CISOs Take on OT Security Threats to Critical InfrastructureRockwell Automation's Mark Cristiano on Why New Reporting Requirements Are Vexing
Responsibility for industrial operations and the many OT devices that run them used to fall on the shoulders of plant managers. CISOs now understand and appreciate the complexity of protecting the OT environment and how it differs from the IT attack surface.
IT and security leaders increasingly want to get their arms around operational technology-specific threats affecting both critical infrastructure and industries such as food and beverage and transportation, said Mark Cristiano, commercial director for Rockwell Automation's global cyber services business. Rockwell Automation, one of the largest makers of IoT devices used in critical infrastructure environments, is the only supplier that can help clients across the entire security life cycle - from risk assessments and asset identification on the front end to technology deployment and ongoing managed services after a purchase is made, he said.
Cristiano said he hears many more informed questions from IT leaders around OT security these days, and he evangelizes about the need for better security controls. The company stepped up from RSA Conference attendee in 2022 to exhibitor in 2023 with a booth on the show floor dedicated to industrial defense and IIoT (see: Debunking the Myth: Securing OT Is Possible).
"The volume and the quality of the discussions that we had with customers was really, really encouraging," Cristiano told Information Security Media Group. "What was really appealing was our ability to meet them where they were at - regardless of industry and regardless of where they are at from a cyber maturity perspective."
How to Avoid Confusion Around Reporting Requirements
Cristiano said public sector organizations struggle to understand what's needed from them to satisfy a proliferating set of regulations around industrial cybersecurity. As the government disseminates security directives, he said, Rockwell Automation works with public sector agencies on reporting requirements as well as the countermeasures they need to deploy.

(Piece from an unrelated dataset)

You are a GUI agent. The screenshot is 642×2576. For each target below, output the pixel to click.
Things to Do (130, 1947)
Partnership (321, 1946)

Rockwell Automation has worked with customers as well as the U.S. Cybersecurity and Infrastructure Security Agency to address the ambiguity around new reporting requirements and determine exactly what companies need to demonstrate to prove compliance. Cristiano said there's an opportunity for regulators to get a little more granular around what firms should report to demonstrate compliance.

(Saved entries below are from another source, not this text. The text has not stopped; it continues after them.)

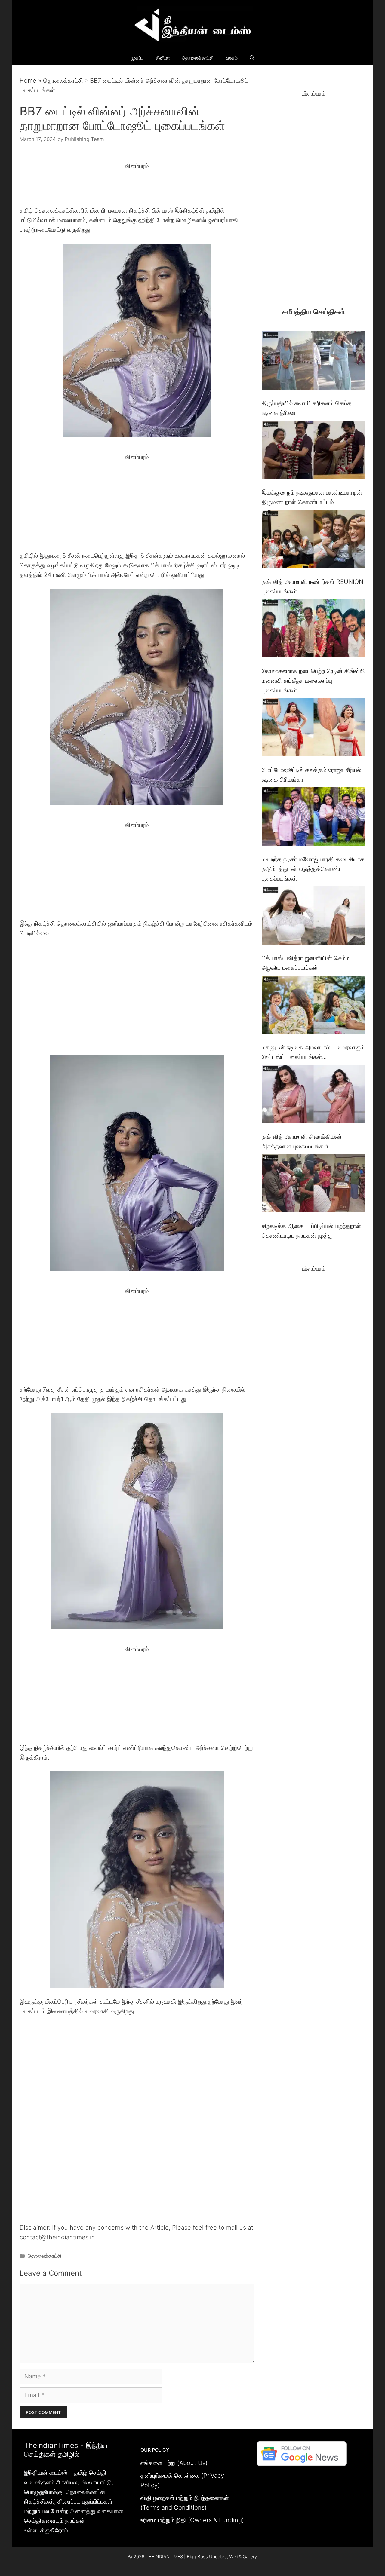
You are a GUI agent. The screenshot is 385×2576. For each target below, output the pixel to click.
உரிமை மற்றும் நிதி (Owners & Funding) (192, 2520)
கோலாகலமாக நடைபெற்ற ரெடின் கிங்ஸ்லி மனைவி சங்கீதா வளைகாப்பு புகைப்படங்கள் (313, 680)
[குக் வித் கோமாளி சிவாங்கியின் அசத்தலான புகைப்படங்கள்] (313, 1095)
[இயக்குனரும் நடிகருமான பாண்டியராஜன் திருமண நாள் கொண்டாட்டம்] (313, 451)
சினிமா (163, 58)
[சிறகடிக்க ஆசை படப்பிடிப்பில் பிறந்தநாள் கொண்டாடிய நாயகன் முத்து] (313, 1184)
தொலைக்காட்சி (198, 58)
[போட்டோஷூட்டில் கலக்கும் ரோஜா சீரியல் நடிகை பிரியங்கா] (313, 728)
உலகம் (232, 58)
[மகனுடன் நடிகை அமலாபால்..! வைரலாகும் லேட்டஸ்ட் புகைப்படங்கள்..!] (313, 1006)
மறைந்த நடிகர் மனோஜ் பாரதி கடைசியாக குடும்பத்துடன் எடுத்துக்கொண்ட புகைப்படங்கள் (313, 869)
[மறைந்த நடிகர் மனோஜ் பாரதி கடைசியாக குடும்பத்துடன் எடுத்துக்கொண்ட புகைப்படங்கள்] (313, 817)
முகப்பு (137, 58)
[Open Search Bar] (252, 57)
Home (28, 80)
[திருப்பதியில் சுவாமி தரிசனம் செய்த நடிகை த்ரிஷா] (313, 361)
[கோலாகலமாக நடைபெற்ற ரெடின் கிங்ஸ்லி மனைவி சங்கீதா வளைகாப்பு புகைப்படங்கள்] (313, 629)
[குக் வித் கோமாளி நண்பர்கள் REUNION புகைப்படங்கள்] (313, 540)
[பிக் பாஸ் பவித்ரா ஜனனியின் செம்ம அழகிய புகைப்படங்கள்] (313, 916)
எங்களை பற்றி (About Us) (174, 2463)
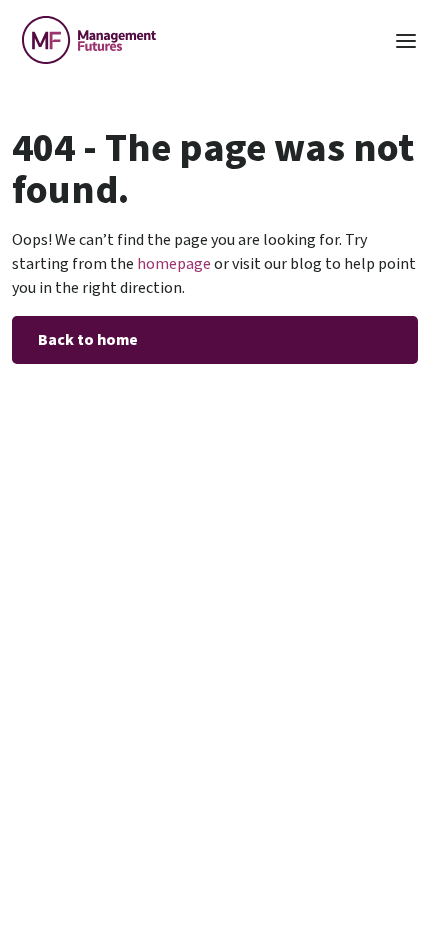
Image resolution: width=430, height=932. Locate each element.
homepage (172, 264)
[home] (84, 40)
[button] (406, 39)
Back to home (88, 340)
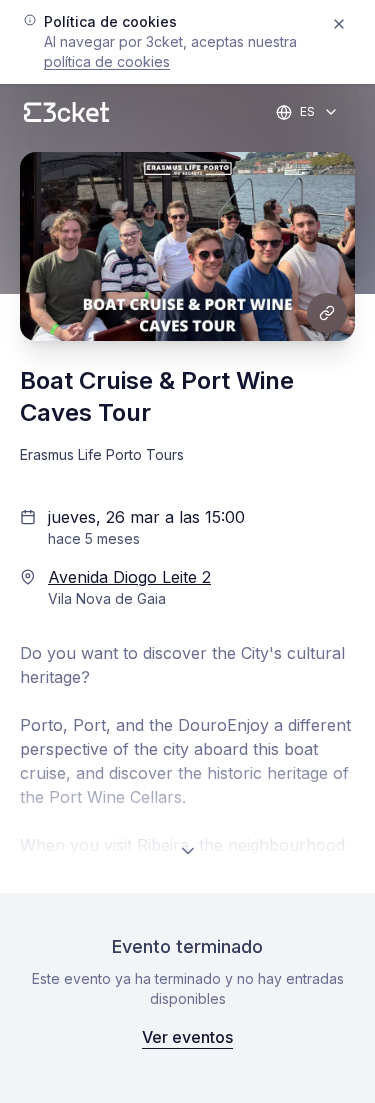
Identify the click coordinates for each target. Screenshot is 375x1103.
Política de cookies (107, 61)
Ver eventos (187, 1037)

"We actually had a great conversation with CISA at the booth at RSA to try to give them feedback in terms of what we're hearing from some of these industrial customers about what it really takes to be able to report confidently on their compliance against some of these regulations," Cristiano said.
At the municipal level, many areas of critical infrastructure such as wastewater have assets dispersed across an entire city, he added. That broad attack surface can make deploying countermeasures more challenging. Although the public thinks about water and electricity when it hears the words "critical infrastructure," the space includes everything from life sciences to food and beverage, Cristiano said.
A Road Map to Securing Industrial Organizations
Businesses too often take years to get mobilized since the process of attempting to formulate the perfect cybersecurity program ends up paralyzing them, Cristiano said. To combat paralysis by analysis, he urged industrial organizations beginning their cybersecurity journey to focus on asset identification since deploying effective countermeasures requires visibility across the entire attack surface (see: Rising Industrial Attacks Require Suppliers With OT Smarts).
From there, organizations should get a quantifiable risk profile of their assets as well as a holistic risk assessment that examines the company's policies, procedures and governance structure, Cristiano advised. An effective analysis of a business's organizational structure creates realistic expectations around its capacity to support a multiyear cyber program, according to Cristiano.
On the back end, Rockwell Automation's incident response retainer not only helps clients dig out after a security incident via its partnership with Dragos but also delivers proactive services for the duration of the contract focused on improving the customer's cyber hygiene. Proactive services bundled with the retainer include tabletop exercises, pen testing and vulnerability and risk assessments, he said.
"You have to plan that you're going to be attacked," Cristiano said. "I know that's somewhat of a sobering statement, but you have to have a disaster recovery plan. And that starts with a robust incident response plan."
Going forward, Cristiano said, Rockwell Automation plans to aggressively ingest multiple additional data sources into its OT SOC managed services to augment the skills gap in areas such as threat detection. The company also intends to use tools and partnerships to help companies quantify their business risk so that customers can make a sound business case associated with launching a multiyear cyber program.
"We're really leaning into our OT SOC managed services," Cristiano said.